Everything in the listing below must be duplicated exactly.

☆ ☆ ☆ ☆ ☆

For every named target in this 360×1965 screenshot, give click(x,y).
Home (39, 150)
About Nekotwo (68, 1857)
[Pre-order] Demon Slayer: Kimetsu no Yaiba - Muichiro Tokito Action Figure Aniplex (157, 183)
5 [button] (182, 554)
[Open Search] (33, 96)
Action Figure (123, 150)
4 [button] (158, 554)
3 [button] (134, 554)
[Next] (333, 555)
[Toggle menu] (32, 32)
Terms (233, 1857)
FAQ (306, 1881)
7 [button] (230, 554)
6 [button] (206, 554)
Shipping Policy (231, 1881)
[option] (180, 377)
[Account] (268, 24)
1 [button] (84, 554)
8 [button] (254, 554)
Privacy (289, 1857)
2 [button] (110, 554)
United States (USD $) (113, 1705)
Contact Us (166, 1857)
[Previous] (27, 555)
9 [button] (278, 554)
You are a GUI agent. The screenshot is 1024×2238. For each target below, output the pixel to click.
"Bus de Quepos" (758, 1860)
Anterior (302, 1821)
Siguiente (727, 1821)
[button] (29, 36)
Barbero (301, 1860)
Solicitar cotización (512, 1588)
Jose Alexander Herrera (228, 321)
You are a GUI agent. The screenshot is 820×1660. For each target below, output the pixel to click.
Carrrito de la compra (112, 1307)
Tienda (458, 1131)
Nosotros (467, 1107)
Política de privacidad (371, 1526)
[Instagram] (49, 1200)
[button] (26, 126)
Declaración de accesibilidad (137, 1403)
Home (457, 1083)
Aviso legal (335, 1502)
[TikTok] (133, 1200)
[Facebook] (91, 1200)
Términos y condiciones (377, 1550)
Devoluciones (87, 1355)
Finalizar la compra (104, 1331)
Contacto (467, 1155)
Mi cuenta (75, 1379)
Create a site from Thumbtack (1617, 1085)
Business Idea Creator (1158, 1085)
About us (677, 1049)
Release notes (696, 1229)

☆ ☆ ☆ ☆ ☆

ANSWER:
For every named target in this 360×1965 screenshot, give click(x,y).
Home (39, 150)
About Nekotwo (68, 1857)
[Pre-order] Demon Slayer: Kimetsu no Yaiba - Muichiro Tokito Action Figure Aniplex (157, 183)
5 [button] (182, 554)
[Open Search] (33, 96)
Action Figure (123, 150)
4 [button] (158, 554)
3 [button] (134, 554)
[Next] (333, 555)
[Toggle menu] (32, 32)
Terms (233, 1857)
FAQ (306, 1881)
7 [button] (230, 554)
6 [button] (206, 554)
Shipping Policy (231, 1881)
[option] (180, 377)
[Account] (268, 24)
1 [button] (84, 554)
8 [button] (254, 554)
Privacy (289, 1857)
2 [button] (110, 554)
United States (USD $) (113, 1705)
Contact Us (166, 1857)
[Previous] (27, 555)
9 [button] (278, 554)
You are a GUI agent. The screenshot is 1024×2238. For each target below, output the pixel to click.
"Bus de Quepos" (758, 1860)
Anterior (302, 1821)
Siguiente (727, 1821)
[button] (29, 36)
Barbero (301, 1860)
Solicitar cotización (512, 1588)
Jose Alexander Herrera (228, 321)
You are a GUI agent. The screenshot is 820×1660. For each target below, output the pixel to click.
Carrrito de la compra (112, 1307)
Tienda (458, 1131)
Nosotros (467, 1107)
Política de privacidad (371, 1526)
[Instagram] (49, 1200)
[button] (26, 126)
Declaración de accesibilidad (137, 1403)
Home (457, 1083)
Aviso legal (335, 1502)
[TikTok] (133, 1200)
[Facebook] (91, 1200)
Términos y condiciones (377, 1550)
Devoluciones (87, 1355)
Finalizar la compra (104, 1331)
Contacto (467, 1155)
Mi cuenta (75, 1379)
Create a site from Thumbtack (1617, 1085)
Business Idea Creator (1158, 1085)
About us (677, 1049)
Release notes (696, 1229)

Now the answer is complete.